Other than a news article about his legal jousting with fellow Dem and Attorney General Gary King, Balderas has run under the radar--the way a lot of other Dem candidates wished they had it this cycle.

And, yes. We have noticed the pounding GOP attorney general candidate Matt Chandler is giving incumbent Dem AG Gary King over his support of driver's licenses for illegal immigrants. That is going to chip into that big 20 point lead Gary had in the last Journal poll, but he is up with a response ad and that should keep the bleeding in check.


Why is Susana Martinez refusing to do endorsment interviews with the alternative newspapers the Santa Fe Reporter and ABQ's Alibi? Sure, the papers are of a liberal bent and have given their nods to Diane Denish. But Susana refused to even show up and do the interviews.

If Martinez is elected, is press access going to be subjected to an ideological test? Or is this a case of Martinez and her handlers being afraid that she would make a big mistake in the interviews and give Denish an opening?

Whatever the case, it is disappointing. Martinez has run almost exclusively on a platform of anti-corruption and transparency.
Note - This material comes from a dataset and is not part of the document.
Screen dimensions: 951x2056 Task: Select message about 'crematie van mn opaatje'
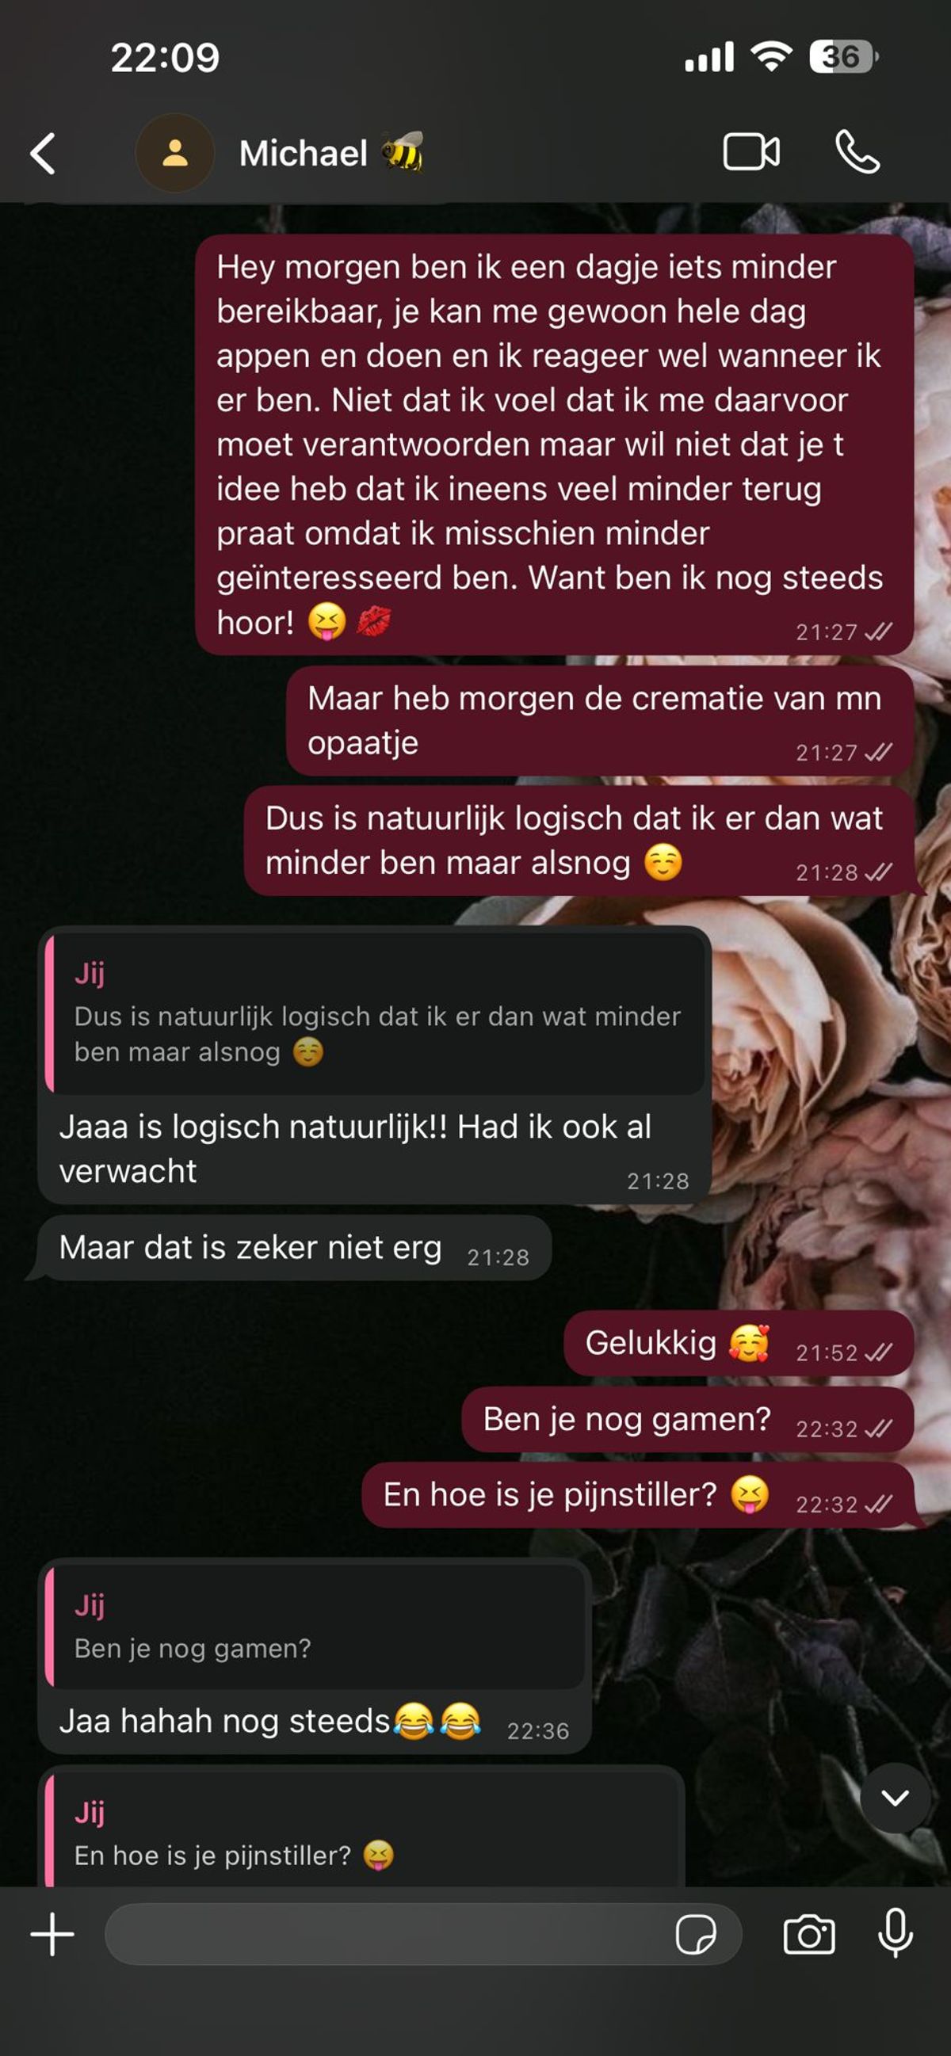click(x=600, y=721)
Her GOP Guv nominee predecessors have entered the "liberal den." They do it because they want to get votes, but also because it places them in front of New Mexico's young people. The papers are mainly read by young adults. Isn't this election really about building a better state for them?
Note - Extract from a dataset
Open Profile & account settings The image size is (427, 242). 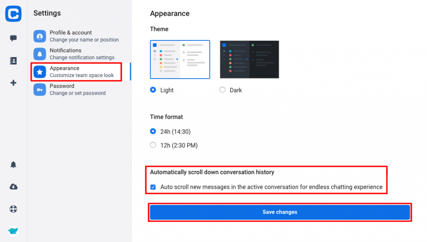point(79,36)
If Martinez is afraid, that makes you wonder about her competency to lead a state of two million. If she is refusing interviews because of her perception of a news outlet's ideology, that is equally worrisome for a chief executive who is elected to serve and communicate with all the people, not just those who agree with her.

Susana, some free advice from an old PR flack--you are being ill-served by this advice. You can try to make it up if you win, but as the old saying goes, "We heard you the first time."

And a memo to the boys and girls at the ABQ Journal: Are you watching this? Are you next?


This came across our desk last night and it's one of our favorite news release headlines of the long campaign:

Diane Denish to Campaign on the Great Navajo Nation on Thursday

They don't actually call it "Great." but it is indeed a great, sprawling historic land in our midst. The diversity of New Mexico is always in front of our noses, but sometimes you see something that reminds you of just how special a place we have here.

We received a call from one of the national news outlets asking for some analysis of the Navajo presidential contest between Ben Shelly and NM Dem State Senator Lynda Lovejoy which will take place next Tuesday along with our state election. We confessed that that one is above our pay grade and referred them elsewhere. Wonder if anyone has written a book on Rez elections?


Who will save our neighbor to the south?

MEXICO CITY (AP) - Gunmen opened fire on a car wash in western Mexico on Wednesday, killing at least 13 people, an official said. It was the third massacre in Mexico in less than a week. The gunmen drove up to the car wash in the city of Tepic and opened fire without provocation, said the official with the attorney general's office of Nayarit state, where the city is located.Aa


Jay Leno: "This Sunday, Halloween, the scariest day of the year, unless you're a Democrat. Then, that would be next Tuesday."